• [AIM OF THE TASK]: Where a line holds the word "computer", copy it from the records.

• [DATA SECTION]:

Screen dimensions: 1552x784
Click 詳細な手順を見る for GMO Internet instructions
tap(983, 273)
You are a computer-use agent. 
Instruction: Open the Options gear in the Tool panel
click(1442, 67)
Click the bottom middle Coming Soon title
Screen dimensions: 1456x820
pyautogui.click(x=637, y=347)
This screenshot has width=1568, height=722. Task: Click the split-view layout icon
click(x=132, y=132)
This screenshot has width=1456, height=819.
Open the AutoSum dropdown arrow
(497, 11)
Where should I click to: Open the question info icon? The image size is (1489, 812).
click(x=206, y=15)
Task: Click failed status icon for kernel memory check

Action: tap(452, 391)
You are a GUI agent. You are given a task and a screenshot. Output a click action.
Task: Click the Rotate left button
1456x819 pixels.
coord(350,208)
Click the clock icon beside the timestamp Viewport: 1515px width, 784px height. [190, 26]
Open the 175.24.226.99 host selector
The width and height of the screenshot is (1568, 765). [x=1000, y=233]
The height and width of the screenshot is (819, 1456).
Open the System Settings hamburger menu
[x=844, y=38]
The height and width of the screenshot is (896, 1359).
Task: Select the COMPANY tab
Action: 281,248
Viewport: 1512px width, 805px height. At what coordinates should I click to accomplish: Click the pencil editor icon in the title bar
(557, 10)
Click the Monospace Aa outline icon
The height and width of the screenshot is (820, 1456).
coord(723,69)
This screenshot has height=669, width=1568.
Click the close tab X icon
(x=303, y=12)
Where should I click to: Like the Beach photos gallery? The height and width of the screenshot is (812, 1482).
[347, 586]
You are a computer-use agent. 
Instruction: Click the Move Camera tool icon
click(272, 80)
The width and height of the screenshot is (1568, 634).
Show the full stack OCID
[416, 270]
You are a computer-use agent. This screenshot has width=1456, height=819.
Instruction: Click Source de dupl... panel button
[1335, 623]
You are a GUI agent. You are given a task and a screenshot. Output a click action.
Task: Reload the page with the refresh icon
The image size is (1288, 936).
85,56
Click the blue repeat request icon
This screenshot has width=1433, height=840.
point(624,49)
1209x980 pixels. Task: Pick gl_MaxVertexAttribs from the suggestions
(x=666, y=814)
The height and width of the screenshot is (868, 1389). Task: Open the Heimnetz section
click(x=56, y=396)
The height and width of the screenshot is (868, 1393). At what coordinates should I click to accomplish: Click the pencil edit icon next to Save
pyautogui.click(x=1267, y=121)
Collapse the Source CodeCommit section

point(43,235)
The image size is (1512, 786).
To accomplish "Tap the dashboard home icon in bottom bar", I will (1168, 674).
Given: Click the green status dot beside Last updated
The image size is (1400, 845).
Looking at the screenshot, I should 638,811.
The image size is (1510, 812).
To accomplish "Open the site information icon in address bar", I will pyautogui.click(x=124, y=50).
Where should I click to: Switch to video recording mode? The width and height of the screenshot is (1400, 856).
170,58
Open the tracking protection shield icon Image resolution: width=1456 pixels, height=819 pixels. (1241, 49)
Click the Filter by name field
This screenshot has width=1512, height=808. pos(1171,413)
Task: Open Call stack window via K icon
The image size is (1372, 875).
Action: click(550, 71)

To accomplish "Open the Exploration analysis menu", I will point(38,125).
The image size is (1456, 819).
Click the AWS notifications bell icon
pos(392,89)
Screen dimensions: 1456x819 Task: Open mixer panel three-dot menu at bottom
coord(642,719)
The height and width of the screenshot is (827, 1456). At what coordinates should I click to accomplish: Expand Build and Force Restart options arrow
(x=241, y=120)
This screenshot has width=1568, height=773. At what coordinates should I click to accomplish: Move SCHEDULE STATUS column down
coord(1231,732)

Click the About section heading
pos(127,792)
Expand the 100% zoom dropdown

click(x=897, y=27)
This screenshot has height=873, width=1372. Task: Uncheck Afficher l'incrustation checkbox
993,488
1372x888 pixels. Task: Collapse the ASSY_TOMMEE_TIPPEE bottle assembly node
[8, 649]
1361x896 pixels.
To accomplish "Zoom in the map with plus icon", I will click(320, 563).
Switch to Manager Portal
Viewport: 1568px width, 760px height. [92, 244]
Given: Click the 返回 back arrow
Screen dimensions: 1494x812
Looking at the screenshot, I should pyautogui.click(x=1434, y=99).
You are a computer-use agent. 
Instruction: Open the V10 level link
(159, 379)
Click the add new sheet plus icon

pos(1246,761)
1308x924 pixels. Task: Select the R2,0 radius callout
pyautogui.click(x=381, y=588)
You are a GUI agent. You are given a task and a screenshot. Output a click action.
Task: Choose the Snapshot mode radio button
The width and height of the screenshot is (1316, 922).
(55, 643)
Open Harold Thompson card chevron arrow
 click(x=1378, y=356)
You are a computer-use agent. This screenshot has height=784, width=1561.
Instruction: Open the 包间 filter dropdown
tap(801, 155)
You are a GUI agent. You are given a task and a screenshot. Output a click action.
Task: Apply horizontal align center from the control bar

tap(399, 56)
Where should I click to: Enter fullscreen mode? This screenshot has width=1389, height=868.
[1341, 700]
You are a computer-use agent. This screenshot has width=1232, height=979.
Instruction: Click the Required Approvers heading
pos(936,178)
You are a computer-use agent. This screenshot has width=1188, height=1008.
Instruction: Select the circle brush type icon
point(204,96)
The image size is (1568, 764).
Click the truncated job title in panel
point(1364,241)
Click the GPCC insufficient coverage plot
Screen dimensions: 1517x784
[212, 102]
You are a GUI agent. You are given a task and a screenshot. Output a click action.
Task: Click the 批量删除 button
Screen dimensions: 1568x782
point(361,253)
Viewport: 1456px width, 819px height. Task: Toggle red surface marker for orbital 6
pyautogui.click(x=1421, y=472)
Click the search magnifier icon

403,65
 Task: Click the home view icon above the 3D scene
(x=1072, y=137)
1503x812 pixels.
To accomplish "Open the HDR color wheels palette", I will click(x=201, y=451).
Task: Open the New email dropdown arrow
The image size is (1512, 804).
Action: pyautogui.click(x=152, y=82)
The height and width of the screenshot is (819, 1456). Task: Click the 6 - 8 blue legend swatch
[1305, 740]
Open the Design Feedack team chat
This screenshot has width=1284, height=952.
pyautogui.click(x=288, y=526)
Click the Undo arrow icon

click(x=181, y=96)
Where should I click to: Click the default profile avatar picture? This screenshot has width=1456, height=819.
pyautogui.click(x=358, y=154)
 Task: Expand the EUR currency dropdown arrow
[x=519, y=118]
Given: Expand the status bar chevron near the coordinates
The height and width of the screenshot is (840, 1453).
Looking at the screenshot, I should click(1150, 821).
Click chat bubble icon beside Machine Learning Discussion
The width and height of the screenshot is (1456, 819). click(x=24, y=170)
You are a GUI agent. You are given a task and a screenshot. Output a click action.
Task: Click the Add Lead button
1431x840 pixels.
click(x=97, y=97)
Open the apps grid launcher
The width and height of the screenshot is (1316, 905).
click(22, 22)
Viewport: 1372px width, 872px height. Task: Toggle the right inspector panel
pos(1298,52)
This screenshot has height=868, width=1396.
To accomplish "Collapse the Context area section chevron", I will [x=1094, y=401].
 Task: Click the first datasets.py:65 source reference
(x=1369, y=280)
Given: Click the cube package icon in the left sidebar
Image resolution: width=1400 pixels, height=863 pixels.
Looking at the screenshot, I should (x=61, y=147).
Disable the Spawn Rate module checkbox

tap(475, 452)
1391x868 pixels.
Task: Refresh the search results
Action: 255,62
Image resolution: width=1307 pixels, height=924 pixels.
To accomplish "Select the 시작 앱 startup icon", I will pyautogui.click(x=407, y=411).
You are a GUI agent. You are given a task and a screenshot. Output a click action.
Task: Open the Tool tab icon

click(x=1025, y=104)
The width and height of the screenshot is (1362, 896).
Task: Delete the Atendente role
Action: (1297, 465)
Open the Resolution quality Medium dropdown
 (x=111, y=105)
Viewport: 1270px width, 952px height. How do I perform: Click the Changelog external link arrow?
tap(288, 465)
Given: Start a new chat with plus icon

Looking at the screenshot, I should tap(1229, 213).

• [ANSWER TO THE EXERCISE]:
You are a computer-use agent. 
You are a computer-use agent. 
You are a computer-use agent. This screenshot has width=1456, height=819.
You are a computer-use agent. 
You are a computer-use agent. This screenshot has height=784, width=1561.
You are a computer-use agent. This screenshot has width=1232, height=979.
You are a computer-use agent. This screenshot has width=1188, height=1008.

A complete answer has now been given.